# [What you will do]
A word-for-word repetition of all the entries is required.

[Stored items from a collection]
== Segment start ==

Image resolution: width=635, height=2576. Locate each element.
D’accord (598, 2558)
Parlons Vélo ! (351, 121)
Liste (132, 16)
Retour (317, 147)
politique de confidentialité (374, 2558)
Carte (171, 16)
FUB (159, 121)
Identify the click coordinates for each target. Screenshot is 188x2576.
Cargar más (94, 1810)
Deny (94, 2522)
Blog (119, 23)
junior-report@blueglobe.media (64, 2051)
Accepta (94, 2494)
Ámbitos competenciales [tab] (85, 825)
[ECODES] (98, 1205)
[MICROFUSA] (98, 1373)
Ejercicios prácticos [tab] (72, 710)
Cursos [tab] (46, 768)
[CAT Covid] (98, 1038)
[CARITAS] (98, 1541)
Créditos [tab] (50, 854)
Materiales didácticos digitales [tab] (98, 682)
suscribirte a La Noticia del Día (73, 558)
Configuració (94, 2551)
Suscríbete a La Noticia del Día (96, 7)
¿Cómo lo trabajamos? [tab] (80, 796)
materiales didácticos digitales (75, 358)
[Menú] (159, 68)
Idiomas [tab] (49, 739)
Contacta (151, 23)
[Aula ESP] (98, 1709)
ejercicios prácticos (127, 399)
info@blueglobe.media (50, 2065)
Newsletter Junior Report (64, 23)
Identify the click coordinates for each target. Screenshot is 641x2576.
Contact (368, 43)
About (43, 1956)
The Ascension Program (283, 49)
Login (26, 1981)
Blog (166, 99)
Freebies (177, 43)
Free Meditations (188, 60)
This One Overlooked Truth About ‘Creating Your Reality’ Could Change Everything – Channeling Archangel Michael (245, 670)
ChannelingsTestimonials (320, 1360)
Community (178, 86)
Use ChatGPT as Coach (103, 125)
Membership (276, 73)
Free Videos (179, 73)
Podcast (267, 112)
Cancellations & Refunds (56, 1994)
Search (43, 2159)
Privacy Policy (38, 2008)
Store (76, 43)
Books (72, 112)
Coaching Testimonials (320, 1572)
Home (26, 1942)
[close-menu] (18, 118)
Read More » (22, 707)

== Segment end ==

# [Finished task]
Image resolution: width=635, height=2576. Locate each element.
D’accord (598, 2558)
Parlons Vélo ! (351, 121)
Liste (132, 16)
Retour (317, 147)
politique de confidentialité (374, 2558)
Carte (171, 16)
FUB (159, 121)
Identify the click coordinates for each target. Screenshot is 188x2576.
Cargar más (94, 1810)
Deny (94, 2522)
Blog (119, 23)
junior-report@blueglobe.media (64, 2051)
Accepta (94, 2494)
Ámbitos competenciales [tab] (85, 825)
[ECODES] (98, 1205)
[MICROFUSA] (98, 1373)
Ejercicios prácticos [tab] (72, 710)
Cursos [tab] (46, 768)
[CAT Covid] (98, 1038)
[CARITAS] (98, 1541)
Créditos [tab] (50, 854)
Materiales didácticos digitales [tab] (98, 682)
suscribirte a La Noticia del Día (73, 558)
Configuració (94, 2551)
Suscríbete a La Noticia del Día (96, 7)
¿Cómo lo trabajamos? [tab] (80, 796)
materiales didácticos digitales (75, 358)
[Menú] (159, 68)
Idiomas [tab] (49, 739)
Contacta (151, 23)
[Aula ESP] (98, 1709)
ejercicios prácticos (127, 399)
info@blueglobe.media (50, 2065)
Newsletter Junior Report (64, 23)
Identify the click coordinates for each target. Screenshot is 641x2576.
Contact (368, 43)
About (43, 1956)
The Ascension Program (283, 49)
Login (26, 1981)
Blog (166, 99)
Freebies (177, 43)
Free Meditations (188, 60)
This One Overlooked Truth About ‘Creating Your Reality’ Could Change Everything – Channeling Archangel Michael (245, 670)
ChannelingsTestimonials (320, 1360)
Community (178, 86)
Use ChatGPT as Coach (103, 125)
Membership (276, 73)
Free Videos (179, 73)
Podcast (267, 112)
Cancellations & Refunds (56, 1994)
Search (43, 2159)
Privacy Policy (38, 2008)
Store (76, 43)
Books (72, 112)
Coaching Testimonials (320, 1572)
Home (26, 1942)
[close-menu] (18, 118)
Read More » (22, 707)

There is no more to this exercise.